Гулливер

Иван Антимедведь Каприс
 -Самое страшное? – протянул капитан Пиковский. – Я не знаю, что такое «самое». Когда я работал на скорой, нас учили часами смотреть на кровь. Кишечник там, печёночка…
Капитан задумался. Он был трезв как воздух зимой.
-Нет, нет, нет! – заявила женщина за кофейным аппаратом! – Не надо нам печёночки!
-Самое впечатляющее зрелище! Господа, рассказываем об этом.
-Ну, не надо так не надо – капитан пожал плечами, - и вообще, ко мне сегодня жена вернулась.
-Выпьем!
-Вот и пью.
Шестеро мужчин, облепивших тускло освещённую барную стойку, подняли стаканы с разномастным пойлом. Толстый человек с красным весёлым лицом появился в дверях, отсалютовал мужчинам, и, пыхтя, присел за столик. В другом углу кабачка блюзмен Костя, обнимаясь с гитарой, затянул в хрипатый микрофончик: «Я читаю стихи проституткам, и с бандитами жарю спирт!..»

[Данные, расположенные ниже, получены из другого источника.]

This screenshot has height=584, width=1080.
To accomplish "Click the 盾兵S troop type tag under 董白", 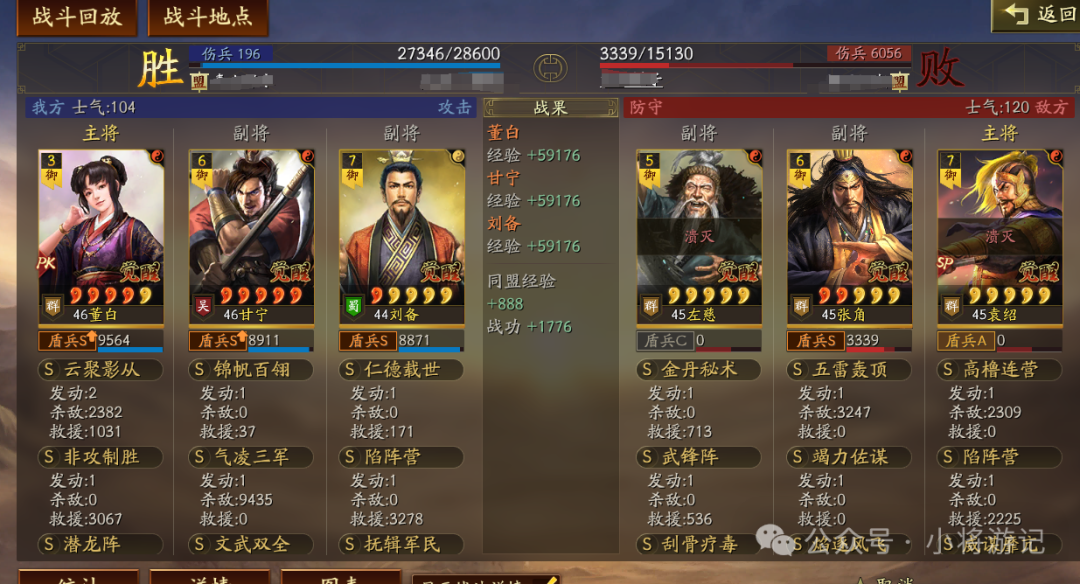I will 67,340.
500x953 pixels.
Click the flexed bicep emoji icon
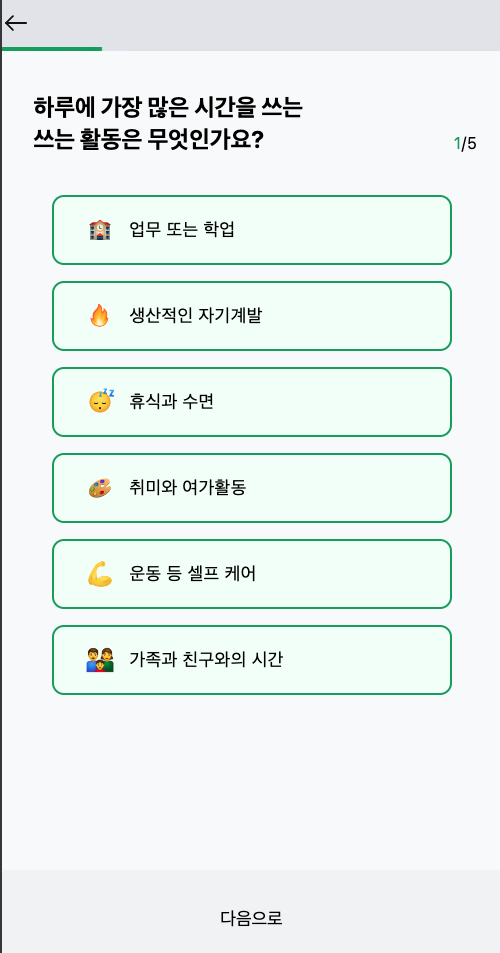coord(100,574)
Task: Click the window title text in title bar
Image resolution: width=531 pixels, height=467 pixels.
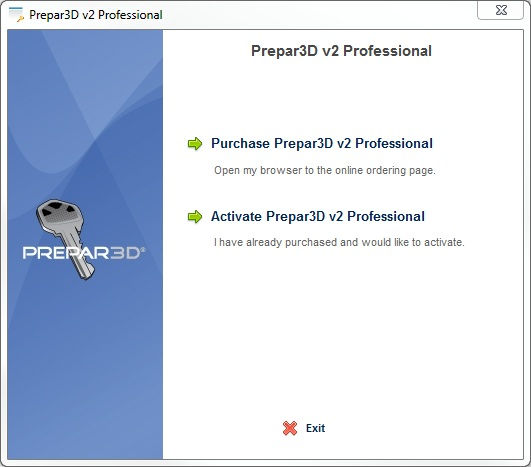Action: (x=96, y=15)
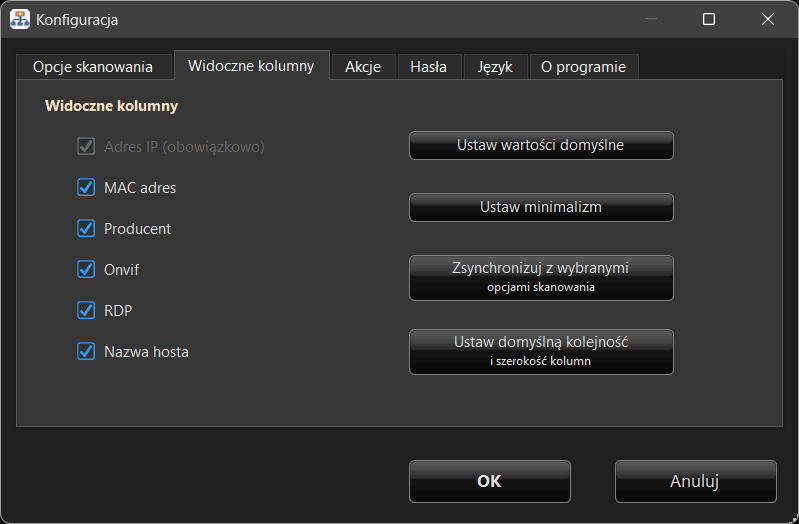799x524 pixels.
Task: Confirm settings with the OK button
Action: pos(489,481)
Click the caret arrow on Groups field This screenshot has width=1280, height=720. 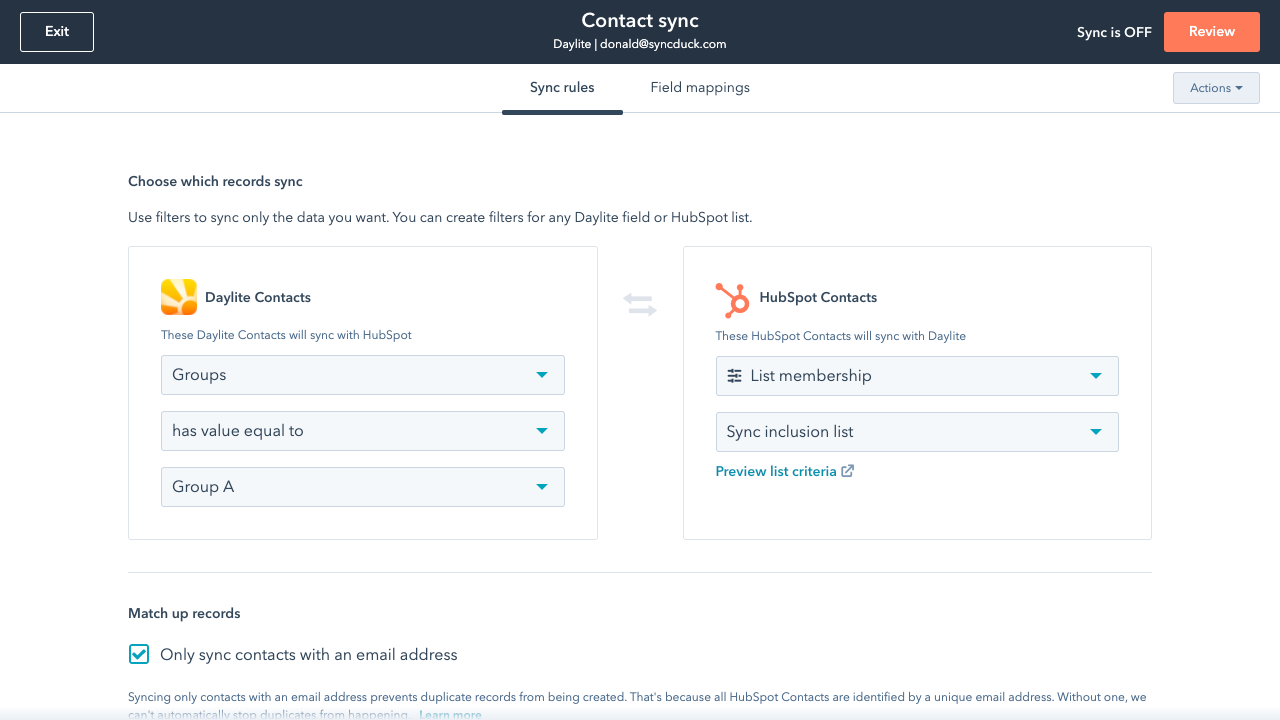[x=542, y=375]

-Ну что ж, панове, – продолжал Андрей Пиковский, - помню, как-то довелось бывать в Гаване. Ух, ну и канал же там – миль семьдесят, вот-те крест, никак не меньше! И извилистый такой…
Андрей покрутил сложенными ладонями, показывая, какой извилистый канал в Гаване.
-И лодчонки, лодчонки шныряют, как мальчишки на базаре! Между ними идёшь, будто в детском саду, только успевай никого не задавить! Они страха не знают, подходят к борту, предлагают сигареты сундуками! Заметьте, ящиками! Капусту предлагают, или просто протягивают палку, на палке баночка, корзинка, туда монетки кидают. Да вы все видели, наверное, что-то подобное. А через год после того, был я на Панамской войне. Вы знаете, что в конце семидесятых в Панаме война была? – яхтсмены прекрасно знали об этой войне. Эти байки капитан рассказывал за каждым застольем. – А вот, была же. Я тогда служил…
Он замялся.
-Работал тогда на наши доблестные нерушимые спецслужбы. Уродство уродством, доложу вам, но насмотрелся всякого. Мы тогда в Панаме воевали. Ни одного латинос – с одного края мы стреляем, с другого американцы. «Коммандос», чёртовы «коммандос»! Вы слышали о подводной войне?
Все замотали головами.
-Война аквалангов. Целые отряды с подводным оружием. Нас сто человек, их сто человек, и водоросли в три человеческих роста. И воздуха в акваланге на час. Вот и пойди, повоюй!
Капитан выпил и аккуратно поставил рюмку на стойку:
-Мне после этого кап-3 дали и уволили, – и умолк.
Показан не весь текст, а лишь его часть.